Później wypłynęły fotki “Rado” w nowych barwach.
No coraz wyraźniejsze były te sygnały, że “Rado” to już hobby-player. Ligi słoweńskiej nie podbił – grał we wszystkich meczach, ale 2 gole i 2 asysty do jak na niego śmieszny wynik.
A później przyszedł sezon 2016/17. Zaczął się równie źle, bo od odpadnięcia z Ligi Europy z Partizanem Belgrad, gdy lepsi okazali się zawodnicy Zagłębia Lubin, ale skończył fantastycznie. Na mecz, po którym Legia świętowała mistrzostwo, wychodził z kapitańską opaską na ramieniu.
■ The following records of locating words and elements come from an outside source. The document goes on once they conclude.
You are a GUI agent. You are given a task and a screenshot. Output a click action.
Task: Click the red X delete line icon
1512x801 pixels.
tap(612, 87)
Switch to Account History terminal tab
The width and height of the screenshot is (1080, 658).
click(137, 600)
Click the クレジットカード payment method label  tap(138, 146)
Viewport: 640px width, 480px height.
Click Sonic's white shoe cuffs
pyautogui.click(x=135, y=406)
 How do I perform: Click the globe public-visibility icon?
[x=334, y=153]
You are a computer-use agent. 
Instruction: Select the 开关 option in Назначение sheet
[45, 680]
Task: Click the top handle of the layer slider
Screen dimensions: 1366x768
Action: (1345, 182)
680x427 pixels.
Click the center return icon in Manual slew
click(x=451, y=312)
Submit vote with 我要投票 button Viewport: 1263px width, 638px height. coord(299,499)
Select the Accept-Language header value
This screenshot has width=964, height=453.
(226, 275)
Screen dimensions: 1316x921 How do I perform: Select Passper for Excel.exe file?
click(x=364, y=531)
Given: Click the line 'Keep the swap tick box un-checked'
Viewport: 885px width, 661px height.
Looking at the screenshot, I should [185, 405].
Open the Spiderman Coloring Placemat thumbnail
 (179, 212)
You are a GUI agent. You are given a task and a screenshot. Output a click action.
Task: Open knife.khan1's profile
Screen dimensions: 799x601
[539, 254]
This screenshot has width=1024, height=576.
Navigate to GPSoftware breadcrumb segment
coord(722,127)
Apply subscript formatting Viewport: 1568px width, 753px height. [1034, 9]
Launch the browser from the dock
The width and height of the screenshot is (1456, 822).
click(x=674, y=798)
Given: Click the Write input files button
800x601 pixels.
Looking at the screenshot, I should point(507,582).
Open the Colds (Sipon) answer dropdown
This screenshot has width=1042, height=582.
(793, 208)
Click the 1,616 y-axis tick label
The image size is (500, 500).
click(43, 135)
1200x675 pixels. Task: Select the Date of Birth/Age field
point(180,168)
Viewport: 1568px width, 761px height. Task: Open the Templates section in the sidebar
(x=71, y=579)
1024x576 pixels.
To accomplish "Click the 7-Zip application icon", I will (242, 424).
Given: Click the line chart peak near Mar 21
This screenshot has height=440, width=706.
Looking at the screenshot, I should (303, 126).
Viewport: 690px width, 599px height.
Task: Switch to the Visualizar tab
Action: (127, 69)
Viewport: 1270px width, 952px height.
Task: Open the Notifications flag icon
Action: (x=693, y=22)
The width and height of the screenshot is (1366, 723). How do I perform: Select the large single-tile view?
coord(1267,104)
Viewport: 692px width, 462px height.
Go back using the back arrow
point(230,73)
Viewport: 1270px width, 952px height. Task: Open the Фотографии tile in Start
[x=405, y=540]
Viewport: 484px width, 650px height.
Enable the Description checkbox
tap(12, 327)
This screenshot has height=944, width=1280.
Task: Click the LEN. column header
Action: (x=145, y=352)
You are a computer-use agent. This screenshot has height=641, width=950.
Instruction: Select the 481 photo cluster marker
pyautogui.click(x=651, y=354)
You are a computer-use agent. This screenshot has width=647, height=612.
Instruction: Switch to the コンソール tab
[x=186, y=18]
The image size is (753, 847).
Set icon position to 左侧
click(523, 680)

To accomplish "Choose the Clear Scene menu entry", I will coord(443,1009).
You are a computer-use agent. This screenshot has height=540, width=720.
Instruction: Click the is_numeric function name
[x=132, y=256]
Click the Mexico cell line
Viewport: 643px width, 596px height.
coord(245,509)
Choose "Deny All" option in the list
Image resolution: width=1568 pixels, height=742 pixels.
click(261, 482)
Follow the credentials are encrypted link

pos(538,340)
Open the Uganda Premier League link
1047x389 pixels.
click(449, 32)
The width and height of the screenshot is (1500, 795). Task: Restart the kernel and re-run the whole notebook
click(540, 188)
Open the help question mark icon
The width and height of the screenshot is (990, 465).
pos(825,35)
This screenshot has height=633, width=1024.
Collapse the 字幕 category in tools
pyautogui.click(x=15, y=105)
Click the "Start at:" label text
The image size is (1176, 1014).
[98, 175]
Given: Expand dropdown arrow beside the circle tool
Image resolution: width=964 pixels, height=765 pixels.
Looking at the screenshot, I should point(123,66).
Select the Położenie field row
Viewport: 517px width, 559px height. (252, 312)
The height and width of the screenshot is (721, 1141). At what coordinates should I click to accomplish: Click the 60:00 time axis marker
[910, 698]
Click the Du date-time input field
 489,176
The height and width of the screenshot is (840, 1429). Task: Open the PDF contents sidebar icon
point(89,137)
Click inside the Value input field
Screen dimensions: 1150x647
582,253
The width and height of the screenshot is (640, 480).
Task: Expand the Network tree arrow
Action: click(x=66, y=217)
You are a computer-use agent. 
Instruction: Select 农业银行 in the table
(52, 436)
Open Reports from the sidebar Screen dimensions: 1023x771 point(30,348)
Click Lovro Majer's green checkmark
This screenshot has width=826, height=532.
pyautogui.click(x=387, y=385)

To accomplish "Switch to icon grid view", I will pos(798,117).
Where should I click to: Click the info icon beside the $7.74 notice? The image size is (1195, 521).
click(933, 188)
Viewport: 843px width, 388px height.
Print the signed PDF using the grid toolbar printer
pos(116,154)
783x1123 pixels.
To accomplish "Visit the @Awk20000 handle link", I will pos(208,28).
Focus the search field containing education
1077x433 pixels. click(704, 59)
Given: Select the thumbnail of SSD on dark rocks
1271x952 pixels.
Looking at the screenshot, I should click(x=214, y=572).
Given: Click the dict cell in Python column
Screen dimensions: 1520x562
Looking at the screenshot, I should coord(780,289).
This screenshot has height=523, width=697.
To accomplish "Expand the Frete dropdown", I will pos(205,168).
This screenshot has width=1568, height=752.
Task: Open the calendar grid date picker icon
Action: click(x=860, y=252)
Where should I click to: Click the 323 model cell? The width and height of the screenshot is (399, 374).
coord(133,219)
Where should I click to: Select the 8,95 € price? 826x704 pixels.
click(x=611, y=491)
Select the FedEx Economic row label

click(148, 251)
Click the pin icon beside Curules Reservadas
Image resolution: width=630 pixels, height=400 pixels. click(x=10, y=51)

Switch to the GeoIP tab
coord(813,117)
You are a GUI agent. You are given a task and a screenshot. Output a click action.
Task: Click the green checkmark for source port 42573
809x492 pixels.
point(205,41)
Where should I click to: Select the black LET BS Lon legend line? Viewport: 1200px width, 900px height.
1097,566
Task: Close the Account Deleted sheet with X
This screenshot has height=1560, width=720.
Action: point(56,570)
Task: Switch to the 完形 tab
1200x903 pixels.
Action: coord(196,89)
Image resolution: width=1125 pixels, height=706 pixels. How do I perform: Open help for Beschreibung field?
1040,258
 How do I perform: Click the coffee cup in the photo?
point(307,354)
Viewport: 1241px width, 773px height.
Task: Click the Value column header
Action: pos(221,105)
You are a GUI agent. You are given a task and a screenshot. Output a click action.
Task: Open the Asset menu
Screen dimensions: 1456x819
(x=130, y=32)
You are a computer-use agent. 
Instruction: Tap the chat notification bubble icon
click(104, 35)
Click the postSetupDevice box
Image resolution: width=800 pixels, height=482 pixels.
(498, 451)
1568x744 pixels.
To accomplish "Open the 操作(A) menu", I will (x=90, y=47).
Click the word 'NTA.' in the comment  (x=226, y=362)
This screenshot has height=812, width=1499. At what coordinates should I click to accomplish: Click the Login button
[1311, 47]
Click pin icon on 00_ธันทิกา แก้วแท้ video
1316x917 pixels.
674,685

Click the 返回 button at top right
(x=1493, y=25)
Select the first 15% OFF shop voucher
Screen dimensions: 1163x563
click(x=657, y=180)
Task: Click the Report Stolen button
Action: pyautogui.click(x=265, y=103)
W międzyczasie były jeszcze kapitalna jesień w jego wykonaniu, w trakcie której ładował bramki i asysty oraz zaliczał bardzo dobre występy. Również na poziomie Champions League.
I właśnie dlatego Radovicia przed zaczynającą się w piątek rundą wiosenną skreślić nie potrafimy…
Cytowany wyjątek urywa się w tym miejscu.